Price will be a tricky problem. I’m holding out hope that Google will impress with an unexpectedly affordable business model, but I have a hard time seeing how Stadia will make that happen.
Stadia sucked the oxygen out of cloud gaming in the month after its announcement. That’s no surprise. It’s news when a company the size of Google elbows into a place where it has traditionally lacked presence. The initial luster is starting to fade already, though, as competitors make their own moves. Sony spoke extensively about cloud gaming at its last investor meeting, reminding everyone that it has its own cloud gaming service called PlayStation Now.

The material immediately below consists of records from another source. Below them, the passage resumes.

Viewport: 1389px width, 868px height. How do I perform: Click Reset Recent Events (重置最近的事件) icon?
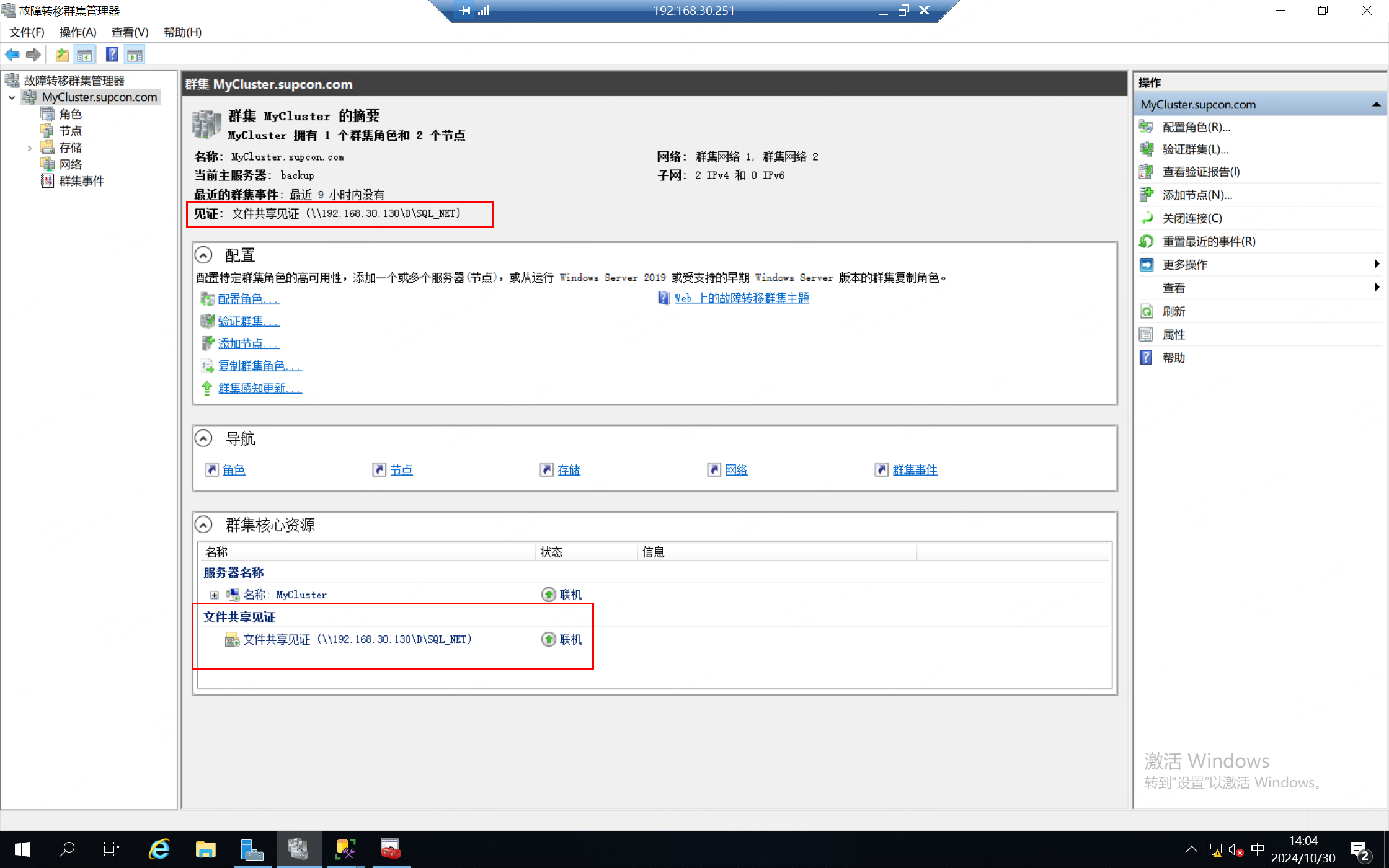pos(1147,242)
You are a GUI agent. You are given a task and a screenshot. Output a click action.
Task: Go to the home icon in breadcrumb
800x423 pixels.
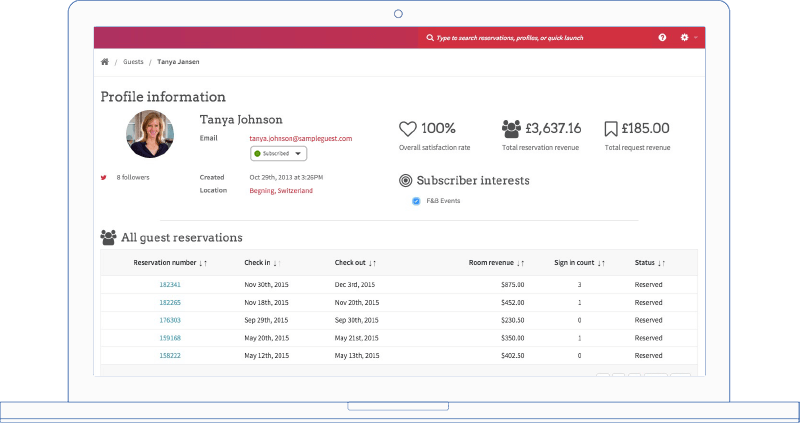pos(105,62)

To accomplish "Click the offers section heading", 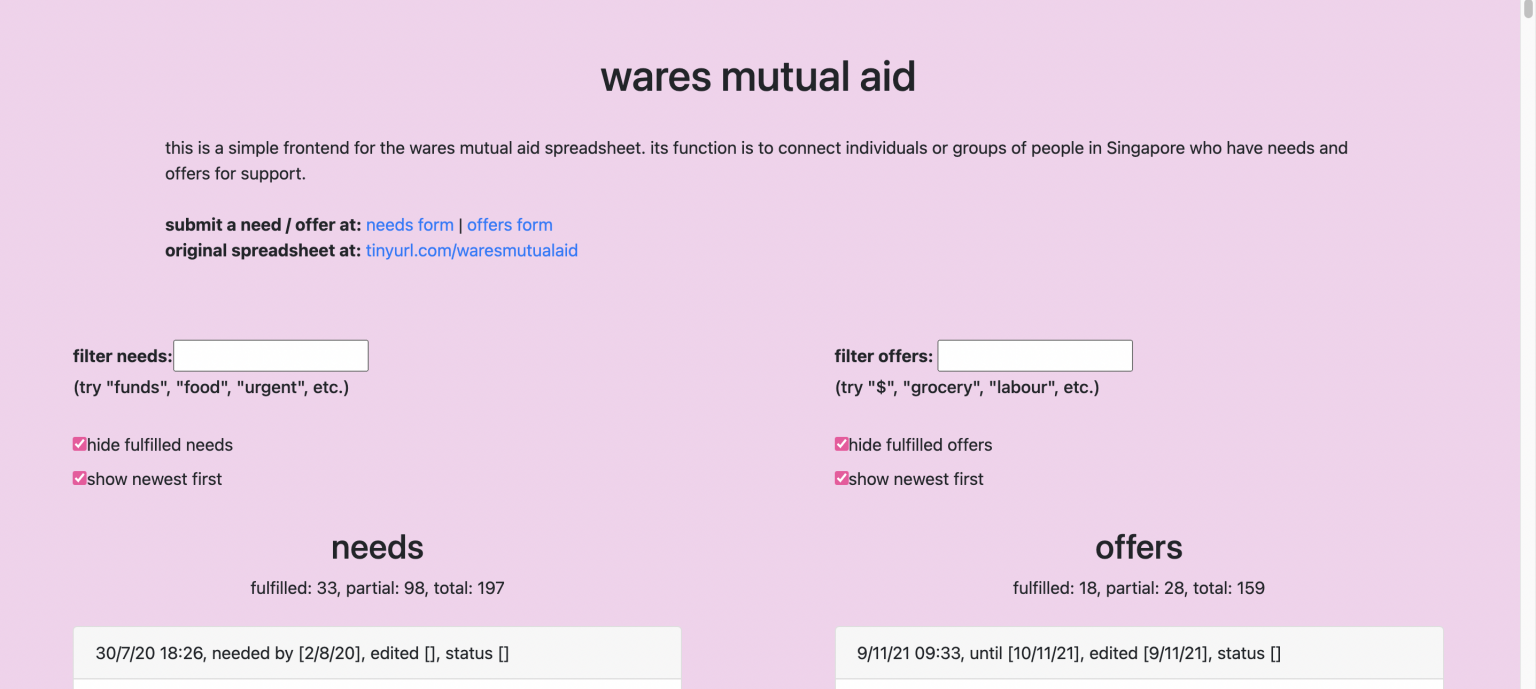I will pyautogui.click(x=1139, y=547).
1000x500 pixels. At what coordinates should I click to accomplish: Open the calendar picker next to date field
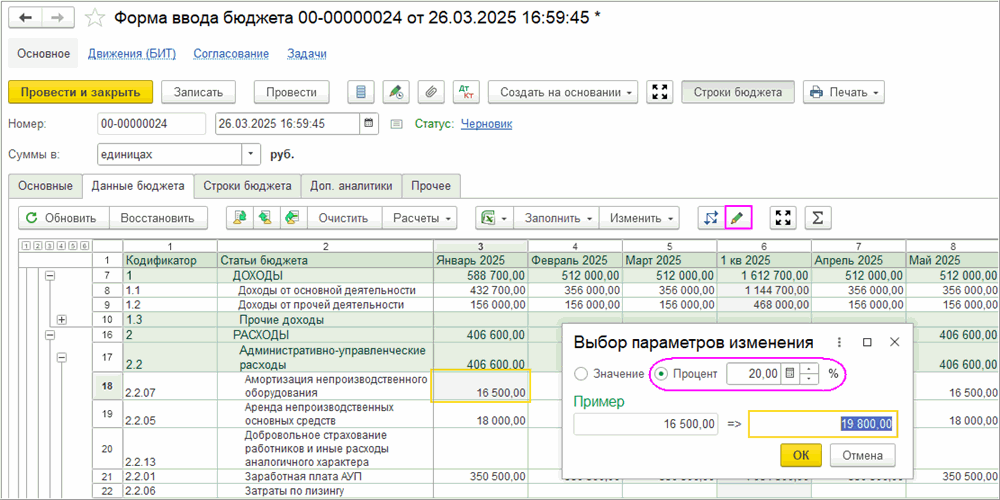pyautogui.click(x=369, y=124)
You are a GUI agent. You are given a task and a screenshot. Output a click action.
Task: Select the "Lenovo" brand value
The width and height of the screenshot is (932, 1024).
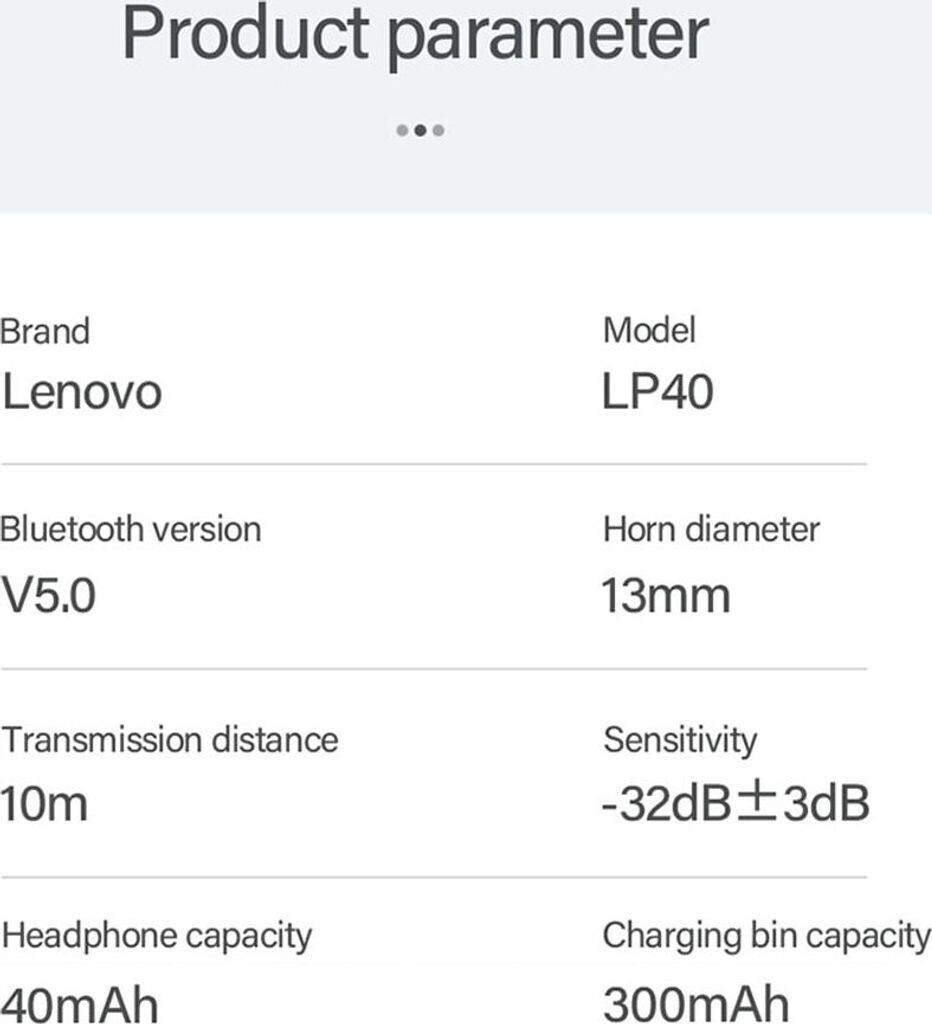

While Google’s Stadia has no information about pricing or game library, PlayStation Now is available right now for $20 per month and offers hundreds of games.
Microsoft is going to make its own pitch at E3. Amazon hasn’t said much on the subject, but the company owns several studios, has a game engine called Lumberyard, and clearly has the infrastructure needed to launch a competitor. Nvidia, Shadow, and Vortex round out the options.
The sheer volume of Google’s announcement created the illusion that cloud gaming is exotic. In truth, it’s already readily available, and it’s about to become common. Stadia will have a lot of competition in this space. Some competitors already exist, and others look set to launch by the end of 2020 at the latest.
Microsoft and Sony are the most worrying. Google can bring its robust cloud infrastructure to Stadia but, as I’ve said before, it’s not worth much if there’s nothing to play. Microsoft and Sony both own original, recognizable IP. They also have experience working directly with developers to secure new, exclusive partnerships. A better library is going to beat superior technical execution nine times out of 10.
There’s room for multiple cloud gaming services, of course. But it’s hard to imagine a world where Stadia exists as an also-ran for more than a couple years. Google is in it to win it. If they can’t win it, Stadia’s chance of survival plummets.
Google’s Stadia shows promise but, as these five points prove, it also faces serious obstacles. Gamers are not going to jump on board just because Google says they should. They’ll need to be convinced. That’s not impossible. Valve did it with Steam. Microsoft and Sony did it with Xbox Live and PlayStation Now. But most companies that try to disrupt gaming fail. Only time will tell if Stadia can join the few victors or will be known as another good idea that didn’t survive.